SUPPLIED MATERIAL —

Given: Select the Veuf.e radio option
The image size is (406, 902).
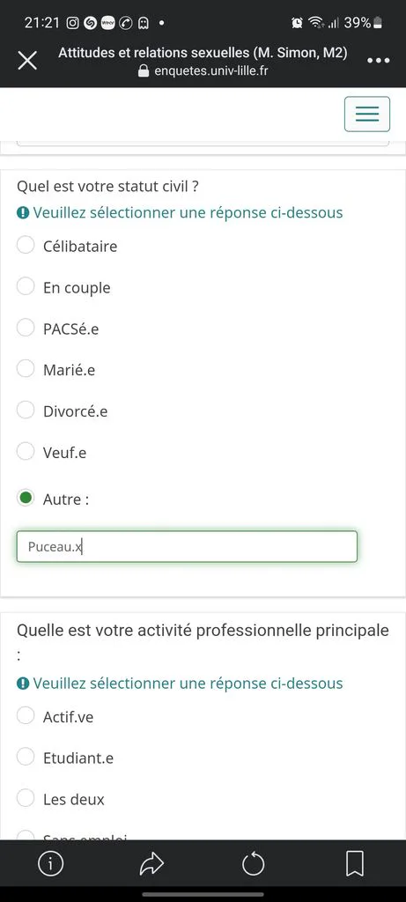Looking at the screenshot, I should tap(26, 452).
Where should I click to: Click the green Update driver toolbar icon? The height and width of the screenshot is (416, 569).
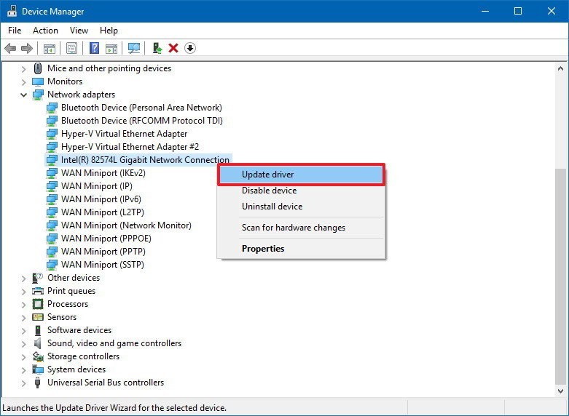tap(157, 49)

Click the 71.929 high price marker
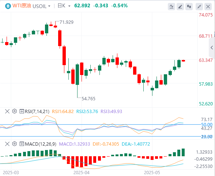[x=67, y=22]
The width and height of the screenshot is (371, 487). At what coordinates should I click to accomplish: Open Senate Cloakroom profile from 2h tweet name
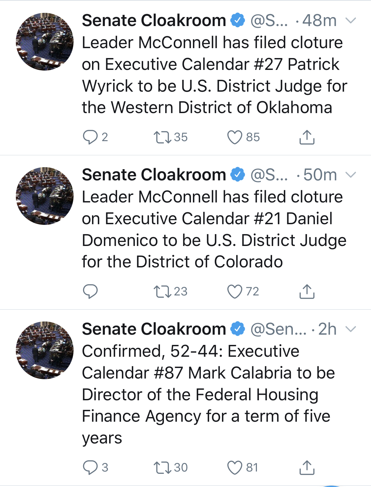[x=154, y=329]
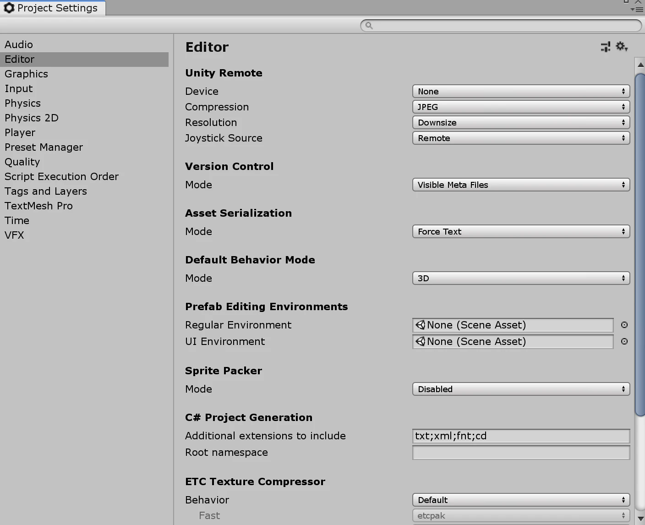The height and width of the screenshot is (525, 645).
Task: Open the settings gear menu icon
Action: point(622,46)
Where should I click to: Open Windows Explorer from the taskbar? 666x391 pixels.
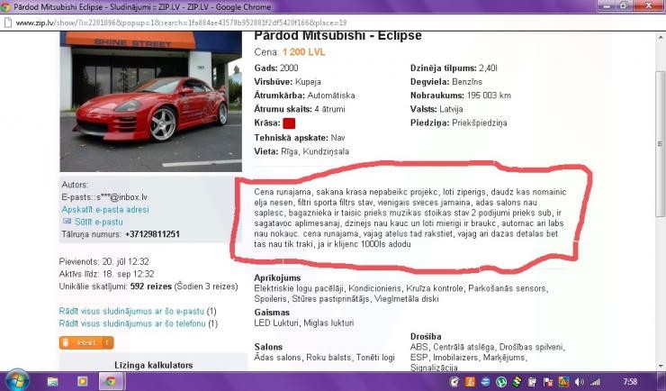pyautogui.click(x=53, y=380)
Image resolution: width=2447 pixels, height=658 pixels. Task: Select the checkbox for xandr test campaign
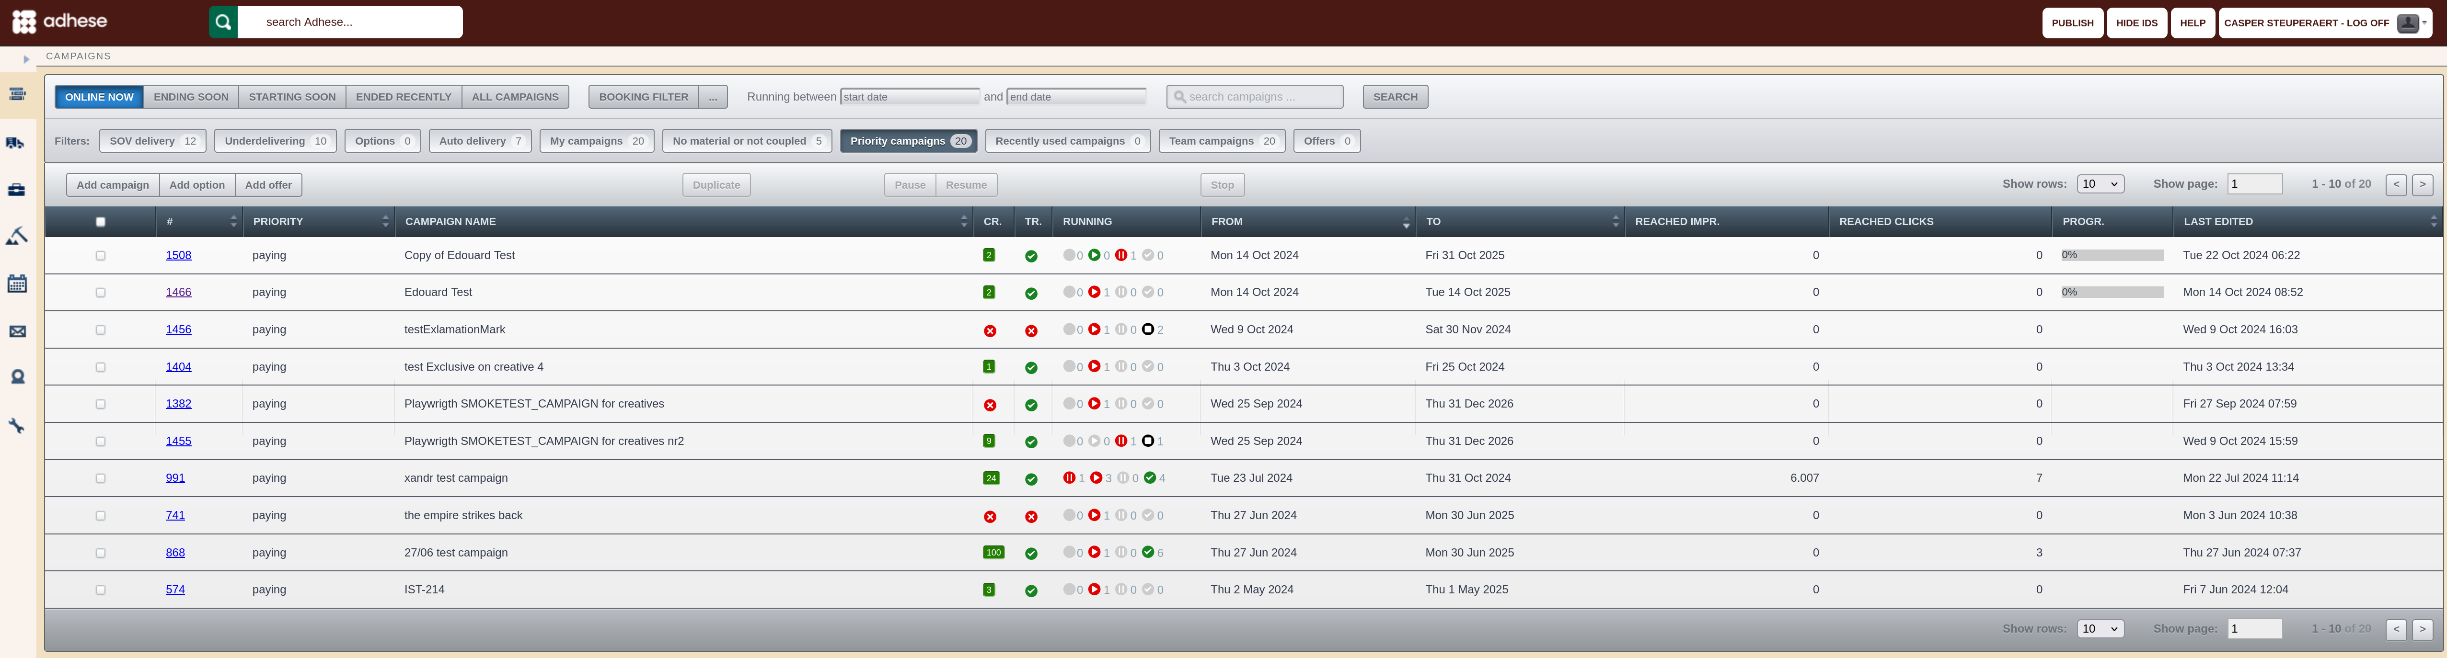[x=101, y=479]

...

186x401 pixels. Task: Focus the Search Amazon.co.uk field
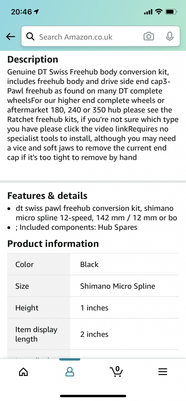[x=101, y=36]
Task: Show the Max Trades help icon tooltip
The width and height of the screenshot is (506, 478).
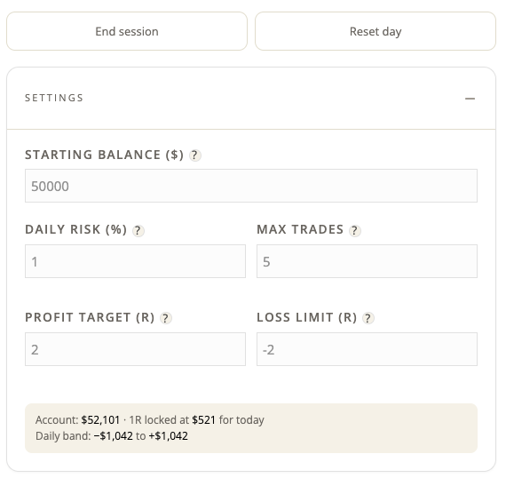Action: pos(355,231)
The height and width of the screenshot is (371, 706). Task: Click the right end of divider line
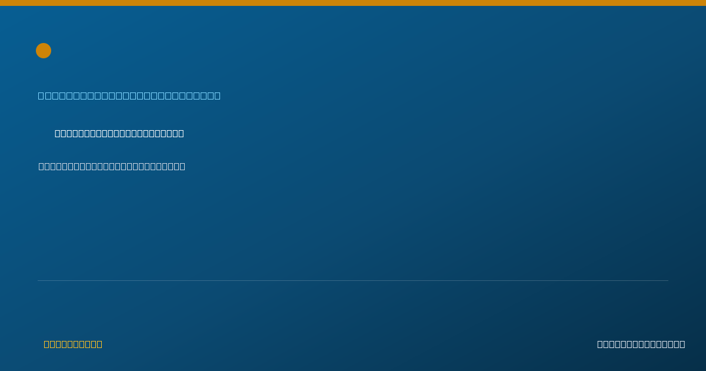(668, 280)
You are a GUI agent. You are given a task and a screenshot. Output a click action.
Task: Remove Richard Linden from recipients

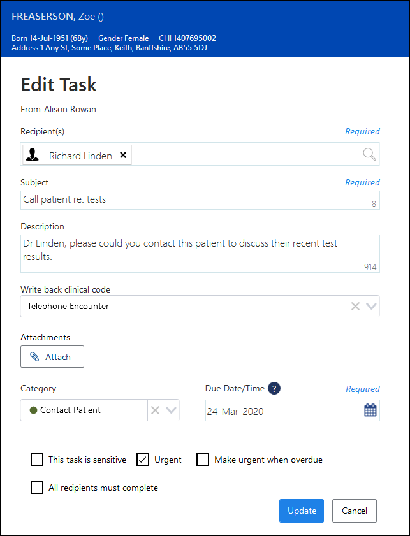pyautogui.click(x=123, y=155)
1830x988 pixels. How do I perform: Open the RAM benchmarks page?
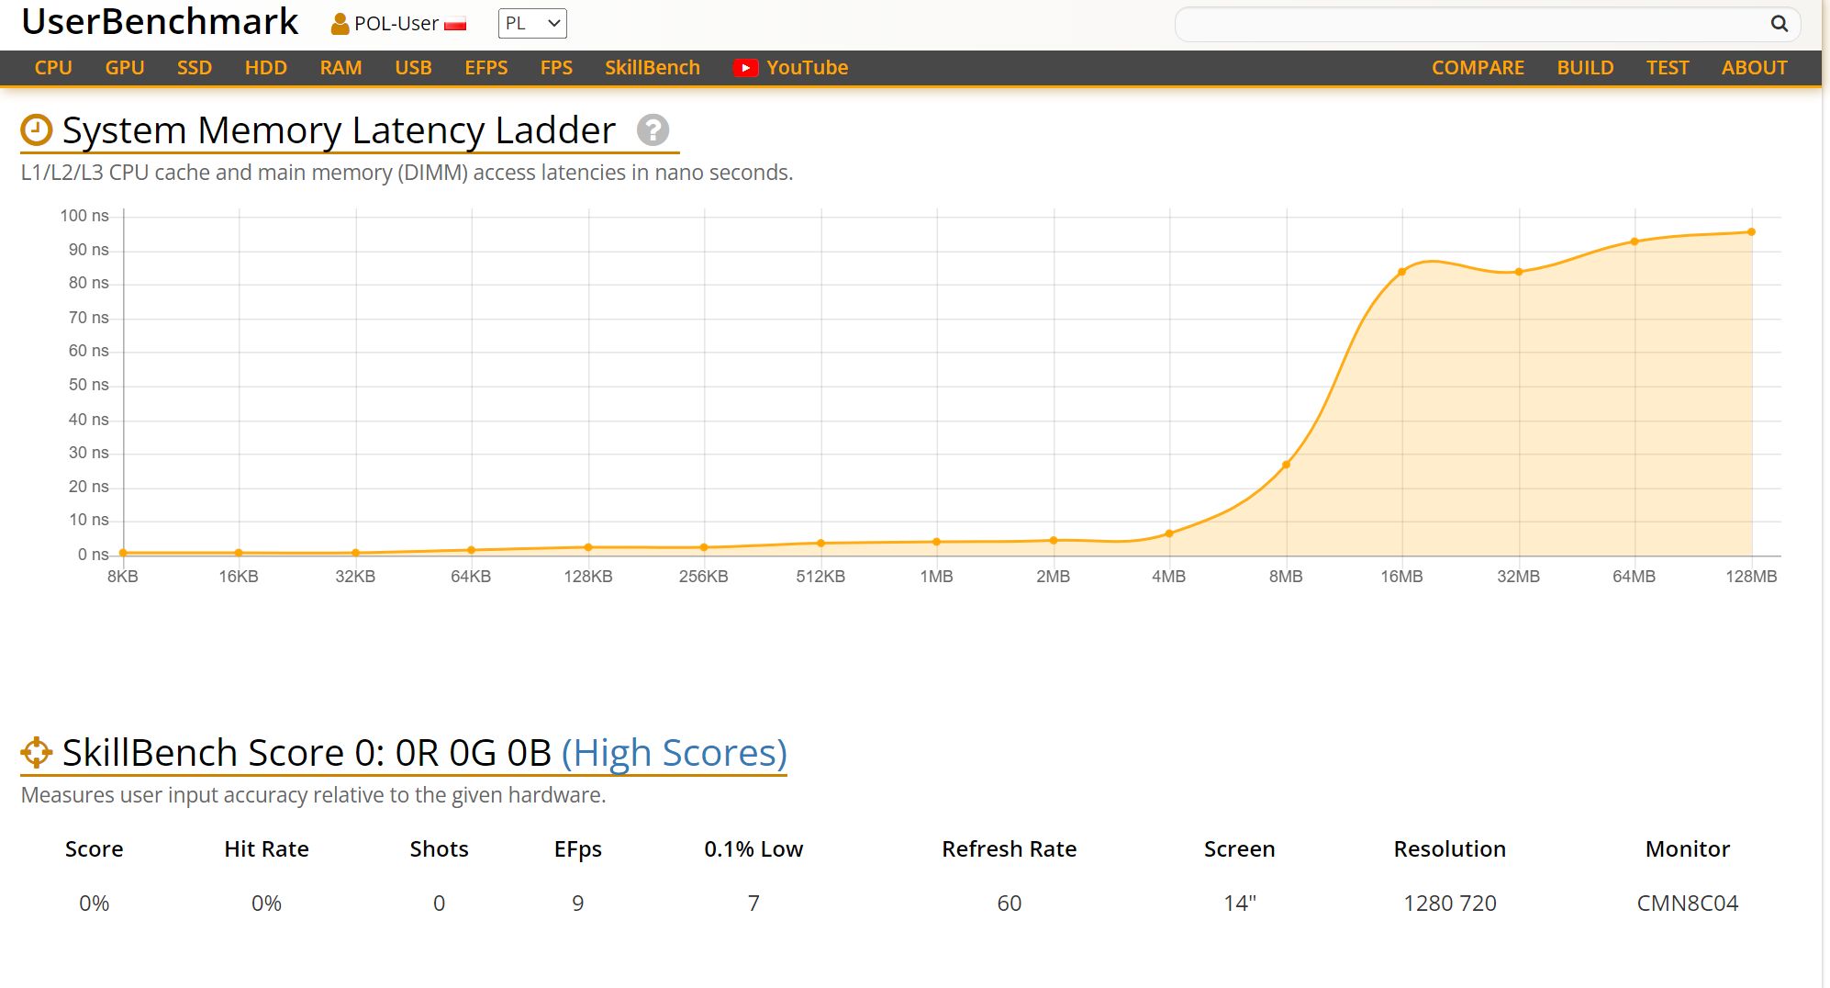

---

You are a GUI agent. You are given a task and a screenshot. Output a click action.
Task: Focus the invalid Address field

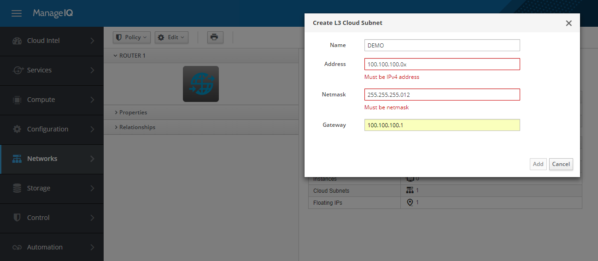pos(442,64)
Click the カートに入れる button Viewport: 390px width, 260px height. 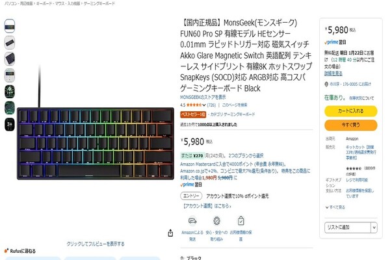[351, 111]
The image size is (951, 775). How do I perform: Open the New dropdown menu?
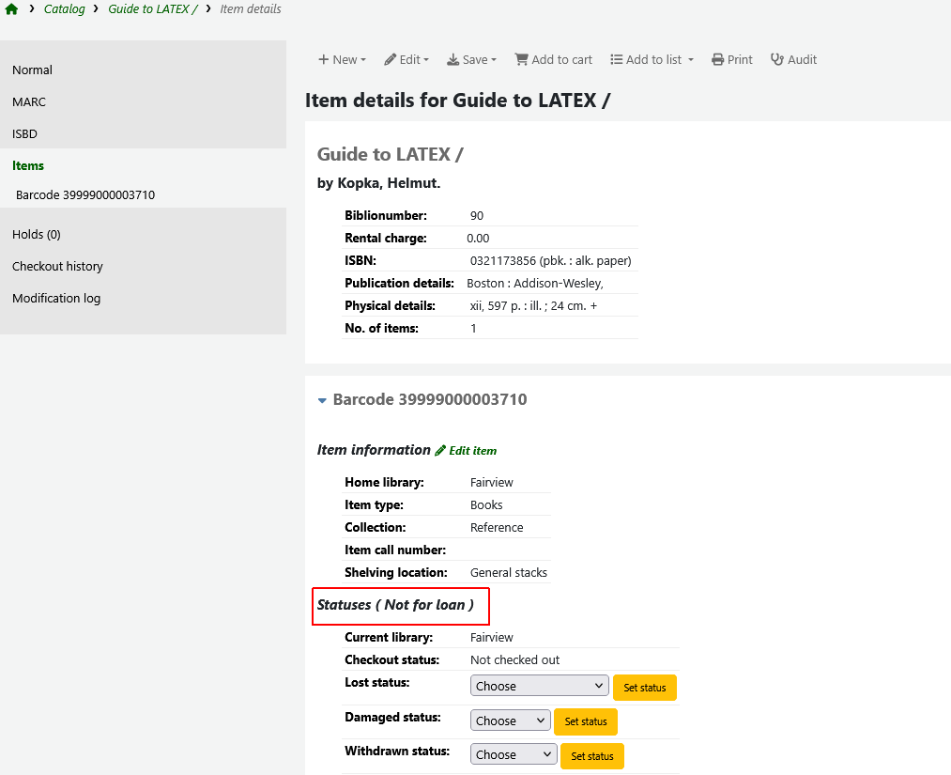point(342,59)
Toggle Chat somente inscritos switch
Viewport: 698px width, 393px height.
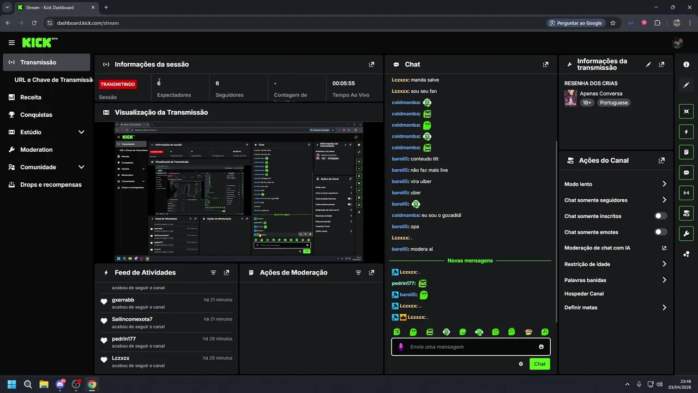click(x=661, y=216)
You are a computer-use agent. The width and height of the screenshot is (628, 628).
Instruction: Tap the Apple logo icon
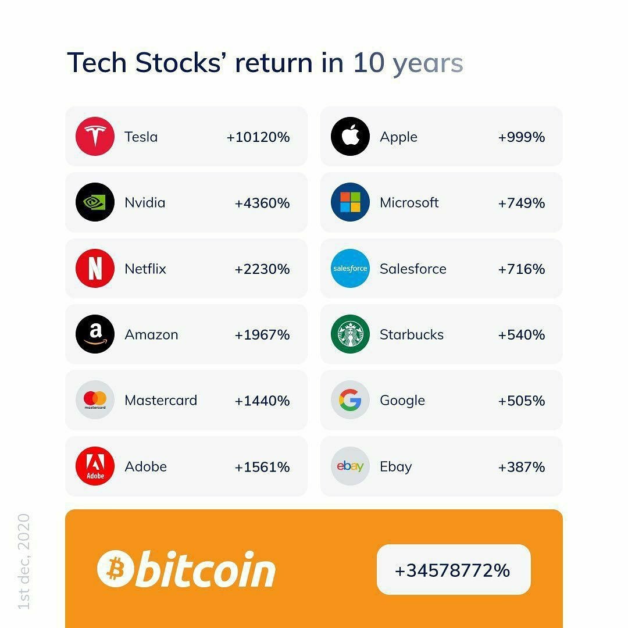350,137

TASK DESCRIPTION —
Above are the records; return the lines in them from the one with "The height and width of the screenshot is (371, 706)." to the one with "1830x988 pixels. How", inclusive, exactly and without images.

OUTPUT FOR THIS EXERCISE —
The height and width of the screenshot is (371, 706). Task: Click the right end of divider line
(668, 280)
You are a GUI agent. You are given a task and a screenshot. Output a click action.
Task: Remove Richard Linden from recipients

pyautogui.click(x=123, y=155)
1830x988 pixels. How do I perform: Open the RAM benchmarks page?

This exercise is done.